Também não é difícil perceber que o fenômeno da inconsciência ou, em outras palavras, do subdesenvolvimento do contato social do professor consigo mesmo está relacionado ao já mencionado problema da repetição ao idêntico, o qual diz respeito à repetição de gestos profissionais sem recriação, de forma desengajada. Mas o fato de o professor estar muitas vezes desengajado não significa necessariamente que ele não tem ou não terá energia de trabalho. Ao contrário! O desengajamento docente pode funcionar como um indicador preciso de que o professor está cheio de energia para investir no trabalho, mas é impedido de fazê-lo. E isso – longe de realizá-lo – o desrealiza no exercício da profissão, prejudicando sua saúde e seu bem-estar.

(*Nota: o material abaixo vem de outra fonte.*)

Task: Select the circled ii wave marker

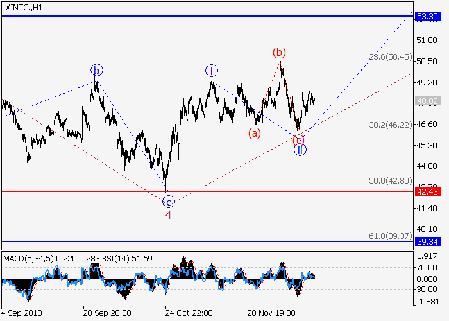Action: tap(300, 150)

Professor, você percebe suas possibilidades profissionais não realizadas? O trabalho de ensino-aprendizagem que você realiza é o trabalho que você realmente gostaria de realizar? Sente-se desengajado em sala de aula e fora dela? Sente-se esgotado ao final de um dia de trabalho, mas não necessariamente porque se cansou, mas porque não pôde fazer o que gostaria de ter feito? Percebe alguma relação entre esse desengajamento/esgotamento e o fato de ser impedido de realizar seu trabalho do jeito que gostaria ou poderia? Se está em dificuldades nessas áreas, não há dúvidas de que um programa de formação docente continuada que se preocupe também com a promoção de sua saúde poderia e deveria ajudá-lo antes de você ter de recorrer a um hospital e/ou a um afastamento do trabalho.